Reproduce the following entries line for line, without changing anything.

RECORD LIST:
⁂

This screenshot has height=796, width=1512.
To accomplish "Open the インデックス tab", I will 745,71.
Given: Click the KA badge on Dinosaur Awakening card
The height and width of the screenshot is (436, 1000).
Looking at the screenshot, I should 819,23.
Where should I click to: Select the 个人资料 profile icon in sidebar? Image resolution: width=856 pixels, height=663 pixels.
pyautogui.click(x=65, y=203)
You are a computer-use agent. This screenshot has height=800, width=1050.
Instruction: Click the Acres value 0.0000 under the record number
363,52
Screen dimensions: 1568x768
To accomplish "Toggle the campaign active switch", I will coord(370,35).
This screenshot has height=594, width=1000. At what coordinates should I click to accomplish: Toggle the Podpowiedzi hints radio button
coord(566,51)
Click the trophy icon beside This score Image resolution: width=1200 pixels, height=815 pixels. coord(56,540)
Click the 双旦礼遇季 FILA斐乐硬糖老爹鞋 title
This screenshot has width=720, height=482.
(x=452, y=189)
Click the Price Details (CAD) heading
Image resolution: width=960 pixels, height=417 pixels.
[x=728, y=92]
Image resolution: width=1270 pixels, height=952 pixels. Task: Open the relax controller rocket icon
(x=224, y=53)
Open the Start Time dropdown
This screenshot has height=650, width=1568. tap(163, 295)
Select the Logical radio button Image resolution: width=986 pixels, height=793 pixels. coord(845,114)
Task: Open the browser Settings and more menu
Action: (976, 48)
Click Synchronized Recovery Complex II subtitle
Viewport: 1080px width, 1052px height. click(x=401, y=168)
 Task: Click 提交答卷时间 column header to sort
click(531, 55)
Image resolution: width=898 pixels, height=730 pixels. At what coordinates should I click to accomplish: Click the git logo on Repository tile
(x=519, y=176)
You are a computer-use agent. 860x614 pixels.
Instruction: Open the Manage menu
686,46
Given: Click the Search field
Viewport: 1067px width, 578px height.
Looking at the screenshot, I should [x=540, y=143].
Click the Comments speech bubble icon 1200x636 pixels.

⁂

TASK ANSWER:
This screenshot has height=796, width=1512.
To accomplish "Open the インデックス tab", I will 745,71.
Given: Click the KA badge on Dinosaur Awakening card
The height and width of the screenshot is (436, 1000).
Looking at the screenshot, I should 819,23.
Where should I click to: Select the 个人资料 profile icon in sidebar? Image resolution: width=856 pixels, height=663 pixels.
pyautogui.click(x=65, y=203)
You are a computer-use agent. This screenshot has height=800, width=1050.
Instruction: Click the Acres value 0.0000 under the record number
363,52
Screen dimensions: 1568x768
To accomplish "Toggle the campaign active switch", I will coord(370,35).
This screenshot has height=594, width=1000. At what coordinates should I click to accomplish: Toggle the Podpowiedzi hints radio button
coord(566,51)
Click the trophy icon beside This score Image resolution: width=1200 pixels, height=815 pixels. coord(56,540)
Click the 双旦礼遇季 FILA斐乐硬糖老爹鞋 title
This screenshot has width=720, height=482.
(x=452, y=189)
Click the Price Details (CAD) heading
Image resolution: width=960 pixels, height=417 pixels.
[x=728, y=92]
Image resolution: width=1270 pixels, height=952 pixels. Task: Open the relax controller rocket icon
(x=224, y=53)
Open the Start Time dropdown
This screenshot has height=650, width=1568. tap(163, 295)
Select the Logical radio button Image resolution: width=986 pixels, height=793 pixels. coord(845,114)
Task: Open the browser Settings and more menu
Action: (976, 48)
Click Synchronized Recovery Complex II subtitle
Viewport: 1080px width, 1052px height. click(x=401, y=168)
 Task: Click 提交答卷时间 column header to sort
click(531, 55)
Image resolution: width=898 pixels, height=730 pixels. At what coordinates should I click to accomplish: Click the git logo on Repository tile
(x=519, y=176)
You are a computer-use agent. 860x614 pixels.
Instruction: Open the Manage menu
686,46
Given: Click the Search field
Viewport: 1067px width, 578px height.
Looking at the screenshot, I should [x=540, y=143].
Click the Comments speech bubble icon 1200x636 pixels.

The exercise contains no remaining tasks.